American instrumental rock band

By the End of Tonight (often abbreviated to BTEOT) was an American instrumental rock band from Alvin, Texas. They were signed to notable post-rock label Temporary Residence Limited for their life as a band.

==History==
By the End of Tonight formed in 2003 by Stefan Mach, Josh Smith, James Templeton, and Jeff Wilson.
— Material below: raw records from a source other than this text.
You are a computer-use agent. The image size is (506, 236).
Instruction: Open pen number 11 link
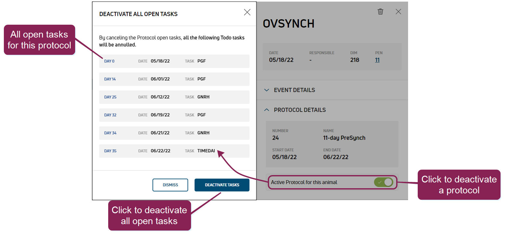(377, 60)
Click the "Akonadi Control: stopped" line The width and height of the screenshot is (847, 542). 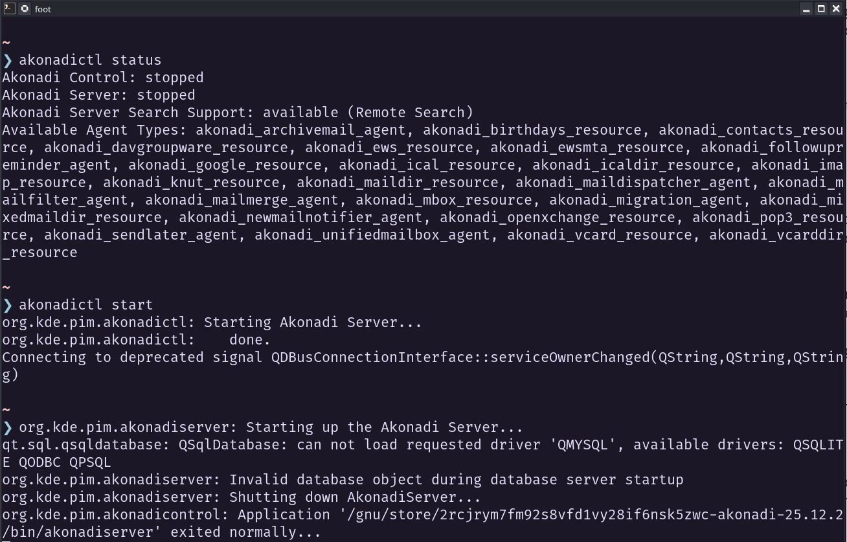[103, 78]
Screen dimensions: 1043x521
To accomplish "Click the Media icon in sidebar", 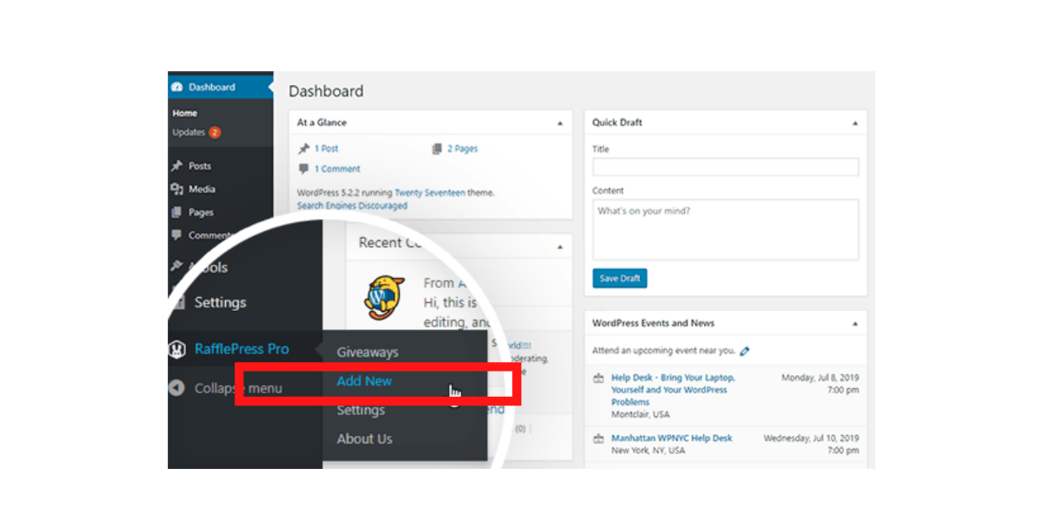I will [177, 189].
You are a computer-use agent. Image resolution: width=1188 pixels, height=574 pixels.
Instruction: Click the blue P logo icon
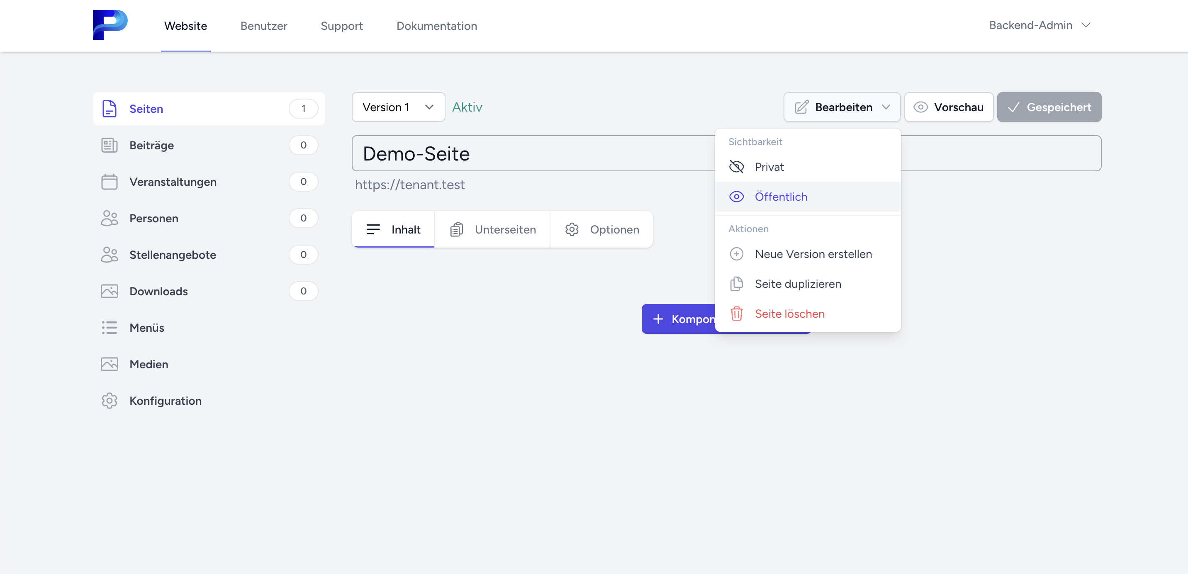(x=110, y=25)
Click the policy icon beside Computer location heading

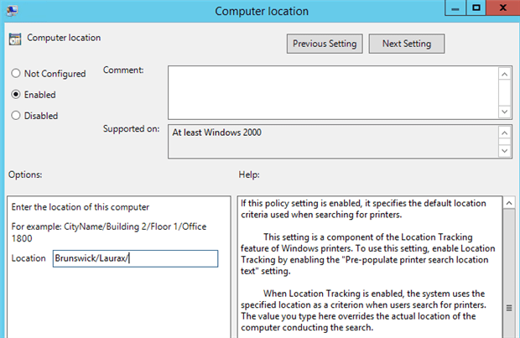16,39
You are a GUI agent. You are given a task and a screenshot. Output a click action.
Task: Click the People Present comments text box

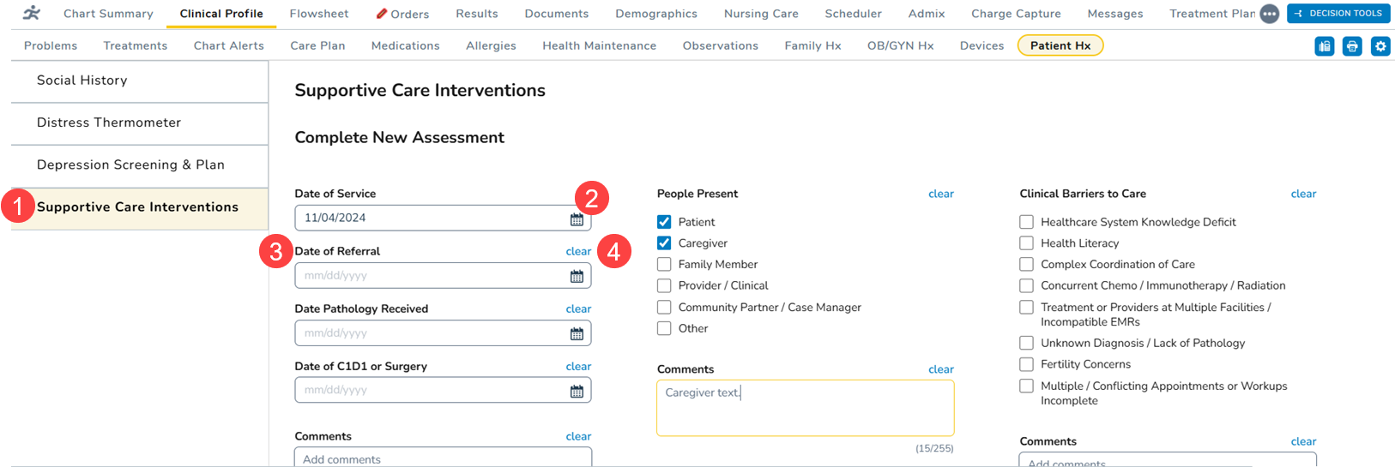click(x=805, y=409)
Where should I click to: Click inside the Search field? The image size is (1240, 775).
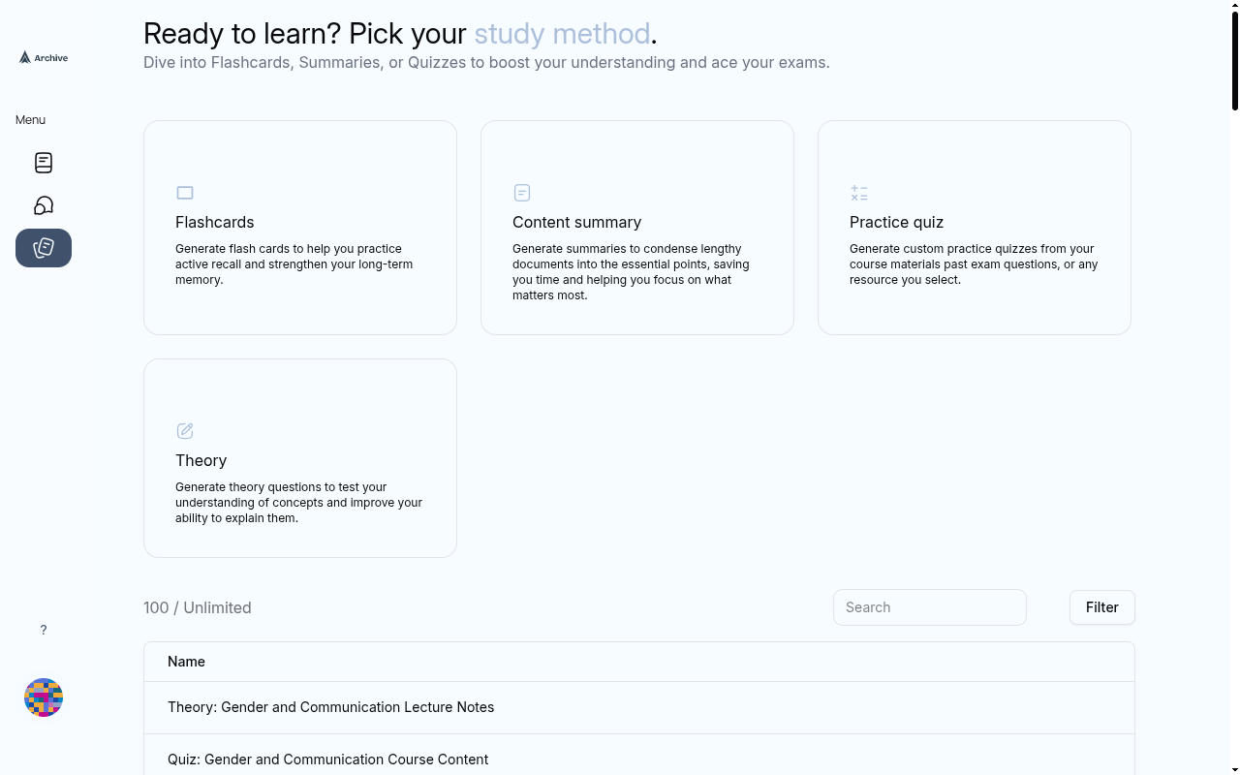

In 2006 Brett Taylor replaced Josh in the guitar role.

They have toured with Anathallo, Tera Melos, Sleeping People, Buxton, O Pioneers, etc.
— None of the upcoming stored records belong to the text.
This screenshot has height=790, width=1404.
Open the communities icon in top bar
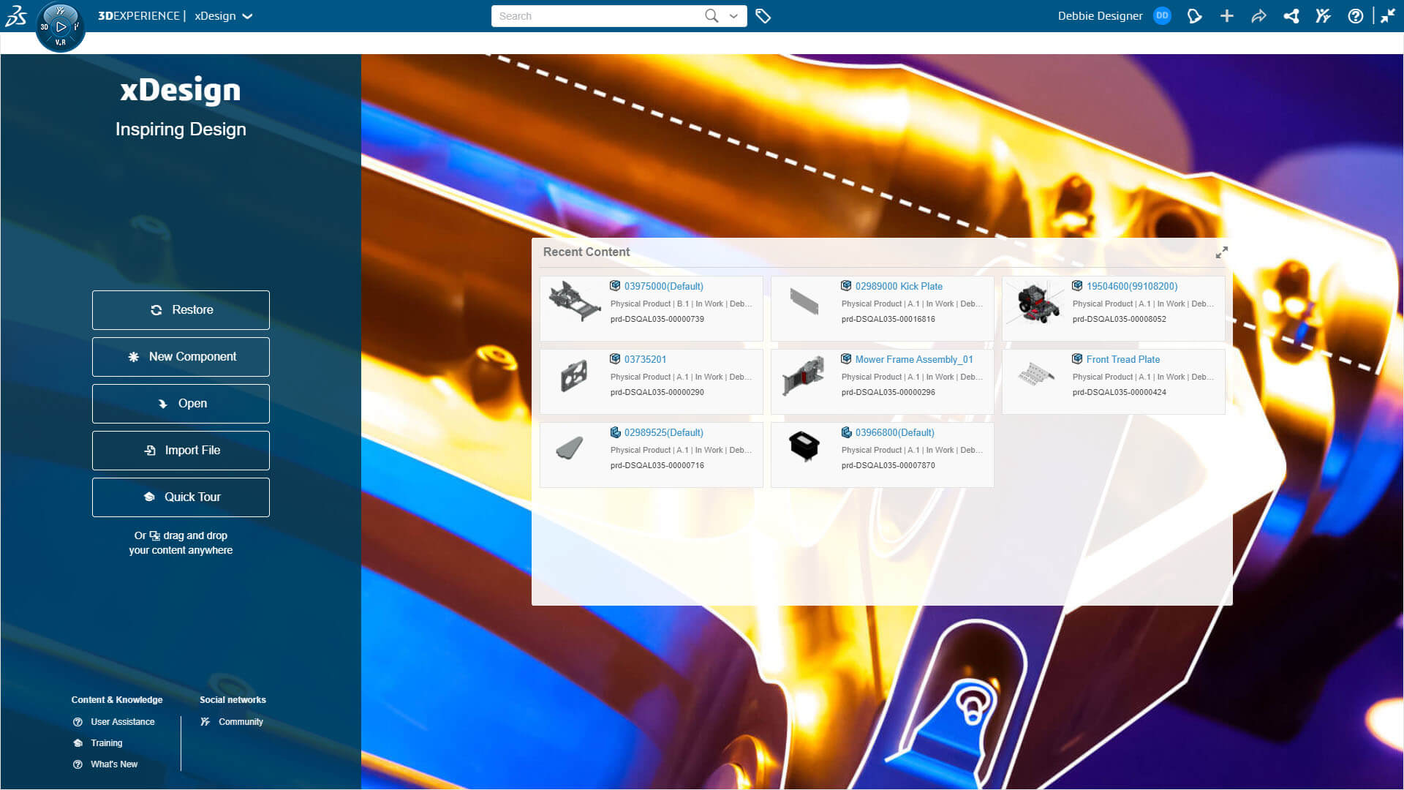point(1323,16)
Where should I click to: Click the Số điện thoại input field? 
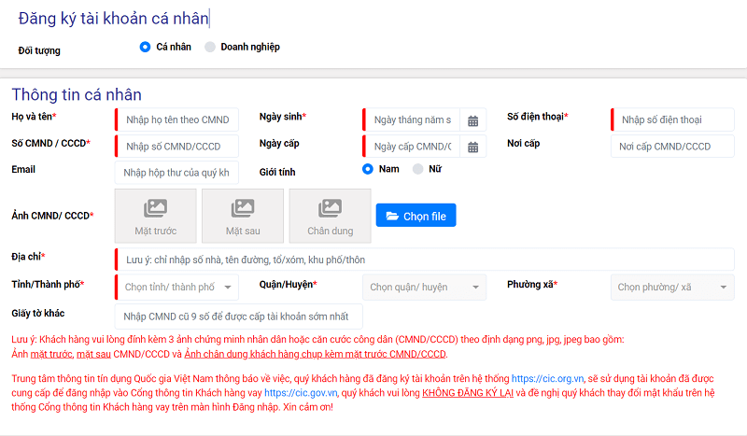tap(672, 120)
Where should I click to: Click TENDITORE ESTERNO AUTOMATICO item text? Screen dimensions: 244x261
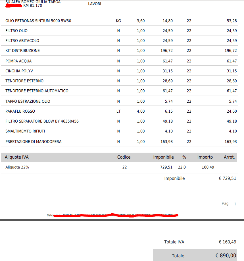tap(37, 91)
They were the only band ever to be signed by Temporary Residence Limited based only on a demo (in their case, ...In a Letter to the Sandbox)

Jeff Wilson left the band in early 2008. No replacement was ever found and the band announced through a Myspace bulletin in early 2009 after almost a year of inactivity that they had disbanded.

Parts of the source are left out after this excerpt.